#### [WORKING DATA]

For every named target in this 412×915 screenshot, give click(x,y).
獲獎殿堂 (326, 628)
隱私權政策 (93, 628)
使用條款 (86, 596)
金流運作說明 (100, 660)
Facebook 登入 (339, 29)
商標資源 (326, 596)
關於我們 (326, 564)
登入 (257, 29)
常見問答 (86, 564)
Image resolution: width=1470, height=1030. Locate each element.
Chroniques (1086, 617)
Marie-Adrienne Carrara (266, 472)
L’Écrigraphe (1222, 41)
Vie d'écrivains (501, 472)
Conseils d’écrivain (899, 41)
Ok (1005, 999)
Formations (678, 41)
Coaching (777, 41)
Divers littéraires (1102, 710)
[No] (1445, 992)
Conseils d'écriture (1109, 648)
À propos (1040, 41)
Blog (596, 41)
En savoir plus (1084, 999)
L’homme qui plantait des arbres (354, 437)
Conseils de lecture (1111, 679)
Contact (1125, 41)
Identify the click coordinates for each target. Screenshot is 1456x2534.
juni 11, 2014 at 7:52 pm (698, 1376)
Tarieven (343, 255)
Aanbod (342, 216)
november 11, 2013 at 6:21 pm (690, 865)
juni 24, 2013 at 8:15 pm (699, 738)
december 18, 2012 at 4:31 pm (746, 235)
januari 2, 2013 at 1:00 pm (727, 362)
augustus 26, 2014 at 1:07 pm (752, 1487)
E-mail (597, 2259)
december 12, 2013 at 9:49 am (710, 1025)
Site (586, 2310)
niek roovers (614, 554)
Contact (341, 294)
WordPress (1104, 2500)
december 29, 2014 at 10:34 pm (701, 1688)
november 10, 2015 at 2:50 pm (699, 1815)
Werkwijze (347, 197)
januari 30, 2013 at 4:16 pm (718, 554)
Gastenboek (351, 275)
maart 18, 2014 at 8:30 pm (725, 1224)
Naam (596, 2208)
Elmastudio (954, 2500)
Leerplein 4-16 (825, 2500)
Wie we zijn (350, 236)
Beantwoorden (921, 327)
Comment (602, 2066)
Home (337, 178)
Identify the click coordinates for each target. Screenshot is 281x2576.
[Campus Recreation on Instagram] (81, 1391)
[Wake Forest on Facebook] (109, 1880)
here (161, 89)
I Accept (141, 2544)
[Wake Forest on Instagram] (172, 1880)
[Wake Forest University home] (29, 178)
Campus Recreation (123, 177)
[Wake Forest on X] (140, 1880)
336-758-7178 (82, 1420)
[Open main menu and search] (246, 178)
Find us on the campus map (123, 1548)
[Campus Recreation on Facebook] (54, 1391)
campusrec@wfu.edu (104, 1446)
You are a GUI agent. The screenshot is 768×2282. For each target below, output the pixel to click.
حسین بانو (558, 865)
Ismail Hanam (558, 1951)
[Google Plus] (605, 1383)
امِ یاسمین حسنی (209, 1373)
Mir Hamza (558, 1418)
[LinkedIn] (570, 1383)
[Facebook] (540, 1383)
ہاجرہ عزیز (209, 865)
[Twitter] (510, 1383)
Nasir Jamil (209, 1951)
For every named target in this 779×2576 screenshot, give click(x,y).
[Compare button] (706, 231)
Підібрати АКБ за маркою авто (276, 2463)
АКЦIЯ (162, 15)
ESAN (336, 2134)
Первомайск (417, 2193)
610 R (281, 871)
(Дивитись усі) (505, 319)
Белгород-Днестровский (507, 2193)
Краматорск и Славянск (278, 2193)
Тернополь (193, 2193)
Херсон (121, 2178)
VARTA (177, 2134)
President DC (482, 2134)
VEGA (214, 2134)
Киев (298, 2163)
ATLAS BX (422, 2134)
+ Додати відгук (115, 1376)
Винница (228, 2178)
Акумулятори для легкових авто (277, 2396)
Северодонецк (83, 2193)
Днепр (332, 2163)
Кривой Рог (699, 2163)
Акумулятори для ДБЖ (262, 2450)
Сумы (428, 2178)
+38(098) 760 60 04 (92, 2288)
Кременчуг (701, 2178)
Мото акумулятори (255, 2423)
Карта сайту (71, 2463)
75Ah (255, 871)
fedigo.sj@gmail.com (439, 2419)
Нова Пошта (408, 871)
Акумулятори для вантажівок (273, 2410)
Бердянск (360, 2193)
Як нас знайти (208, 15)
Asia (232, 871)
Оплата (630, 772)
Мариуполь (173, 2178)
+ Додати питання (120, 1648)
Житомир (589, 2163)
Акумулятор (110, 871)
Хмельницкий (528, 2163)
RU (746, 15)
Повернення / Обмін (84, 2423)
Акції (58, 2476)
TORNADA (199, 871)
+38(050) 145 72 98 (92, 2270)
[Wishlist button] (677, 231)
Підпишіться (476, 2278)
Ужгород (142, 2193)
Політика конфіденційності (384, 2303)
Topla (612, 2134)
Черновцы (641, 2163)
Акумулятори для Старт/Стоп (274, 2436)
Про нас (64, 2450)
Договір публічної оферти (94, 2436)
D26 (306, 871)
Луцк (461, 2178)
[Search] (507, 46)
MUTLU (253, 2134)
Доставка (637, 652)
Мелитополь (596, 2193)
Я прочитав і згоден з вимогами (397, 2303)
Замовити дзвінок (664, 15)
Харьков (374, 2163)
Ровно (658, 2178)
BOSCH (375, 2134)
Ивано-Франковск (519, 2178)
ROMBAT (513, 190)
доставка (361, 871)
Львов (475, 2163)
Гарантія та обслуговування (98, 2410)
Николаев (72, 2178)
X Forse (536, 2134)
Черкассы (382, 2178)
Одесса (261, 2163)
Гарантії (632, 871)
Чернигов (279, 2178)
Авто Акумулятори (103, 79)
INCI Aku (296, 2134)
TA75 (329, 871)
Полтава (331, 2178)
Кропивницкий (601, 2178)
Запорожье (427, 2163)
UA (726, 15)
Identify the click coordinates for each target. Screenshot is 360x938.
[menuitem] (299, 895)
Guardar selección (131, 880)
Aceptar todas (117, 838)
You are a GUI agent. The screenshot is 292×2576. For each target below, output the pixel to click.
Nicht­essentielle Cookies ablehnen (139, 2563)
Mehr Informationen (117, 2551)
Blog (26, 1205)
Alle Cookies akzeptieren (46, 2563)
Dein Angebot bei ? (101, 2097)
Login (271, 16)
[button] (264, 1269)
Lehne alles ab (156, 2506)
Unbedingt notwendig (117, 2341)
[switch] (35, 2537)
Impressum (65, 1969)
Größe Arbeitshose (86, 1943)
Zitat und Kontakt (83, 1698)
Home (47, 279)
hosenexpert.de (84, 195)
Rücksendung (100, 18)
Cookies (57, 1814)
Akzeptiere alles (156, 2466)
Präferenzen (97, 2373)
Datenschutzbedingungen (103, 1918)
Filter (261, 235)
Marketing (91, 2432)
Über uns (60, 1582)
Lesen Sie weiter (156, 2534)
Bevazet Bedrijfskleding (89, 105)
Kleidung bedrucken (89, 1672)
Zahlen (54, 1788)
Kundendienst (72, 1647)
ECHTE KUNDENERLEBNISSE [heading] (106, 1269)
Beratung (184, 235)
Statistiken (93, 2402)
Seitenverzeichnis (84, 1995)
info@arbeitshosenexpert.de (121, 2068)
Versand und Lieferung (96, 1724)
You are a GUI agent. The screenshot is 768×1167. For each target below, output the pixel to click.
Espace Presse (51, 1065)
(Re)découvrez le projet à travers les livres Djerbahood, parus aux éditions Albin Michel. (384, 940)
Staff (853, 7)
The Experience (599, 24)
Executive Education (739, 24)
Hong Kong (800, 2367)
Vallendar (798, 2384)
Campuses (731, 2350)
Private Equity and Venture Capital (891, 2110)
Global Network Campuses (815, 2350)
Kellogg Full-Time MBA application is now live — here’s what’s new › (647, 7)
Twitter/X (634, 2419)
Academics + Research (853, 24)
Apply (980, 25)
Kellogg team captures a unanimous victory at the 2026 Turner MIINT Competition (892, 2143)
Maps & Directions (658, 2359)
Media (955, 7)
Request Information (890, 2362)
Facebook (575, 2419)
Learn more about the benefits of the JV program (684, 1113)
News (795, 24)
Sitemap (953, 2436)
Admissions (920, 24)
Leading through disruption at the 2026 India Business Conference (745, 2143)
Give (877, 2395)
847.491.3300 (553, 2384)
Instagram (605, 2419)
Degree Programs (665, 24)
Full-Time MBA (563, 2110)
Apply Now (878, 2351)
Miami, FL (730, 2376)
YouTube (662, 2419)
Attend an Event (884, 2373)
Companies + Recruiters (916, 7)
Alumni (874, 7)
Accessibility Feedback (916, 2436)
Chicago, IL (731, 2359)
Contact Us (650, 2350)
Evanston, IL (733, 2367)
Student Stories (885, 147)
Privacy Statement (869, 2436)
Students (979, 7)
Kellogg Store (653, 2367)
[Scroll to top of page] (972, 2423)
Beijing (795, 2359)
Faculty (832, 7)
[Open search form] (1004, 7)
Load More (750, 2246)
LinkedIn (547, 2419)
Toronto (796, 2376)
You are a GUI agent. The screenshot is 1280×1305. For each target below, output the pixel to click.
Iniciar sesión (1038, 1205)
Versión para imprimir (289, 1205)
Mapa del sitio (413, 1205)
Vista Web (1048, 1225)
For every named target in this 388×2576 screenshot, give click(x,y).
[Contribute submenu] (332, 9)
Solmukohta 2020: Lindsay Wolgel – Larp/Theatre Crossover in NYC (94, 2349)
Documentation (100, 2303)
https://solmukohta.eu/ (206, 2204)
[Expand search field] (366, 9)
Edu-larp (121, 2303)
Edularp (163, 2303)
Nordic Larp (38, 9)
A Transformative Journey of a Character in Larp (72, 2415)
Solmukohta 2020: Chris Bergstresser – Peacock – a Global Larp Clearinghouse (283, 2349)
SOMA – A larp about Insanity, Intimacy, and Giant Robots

#### [ABOUT THIS TASK]
Look through the entries above and quote exactly the lines from the line with "juni 24, 2013 at 8:15 pm (699, 738)" to the line with "Leerplein 4-16 (825, 2500)", counting both of those lines.

#### [RESPONSE BOX]
juni 24, 2013 at 8:15 pm (699, 738)
december 18, 2012 at 4:31 pm (746, 235)
januari 2, 2013 at 1:00 pm (727, 362)
augustus 26, 2014 at 1:07 pm (752, 1487)
E-mail (597, 2259)
december 12, 2013 at 9:49 am (710, 1025)
Site (586, 2310)
niek roovers (614, 554)
Contact (341, 294)
WordPress (1104, 2500)
december 29, 2014 at 10:34 pm (701, 1688)
november 10, 2015 at 2:50 pm (699, 1815)
Werkwijze (347, 197)
januari 30, 2013 at 4:16 pm (718, 554)
Gastenboek (351, 275)
maart 18, 2014 at 8:30 pm (725, 1224)
Naam (596, 2208)
Elmastudio (954, 2500)
Leerplein 4-16 (825, 2500)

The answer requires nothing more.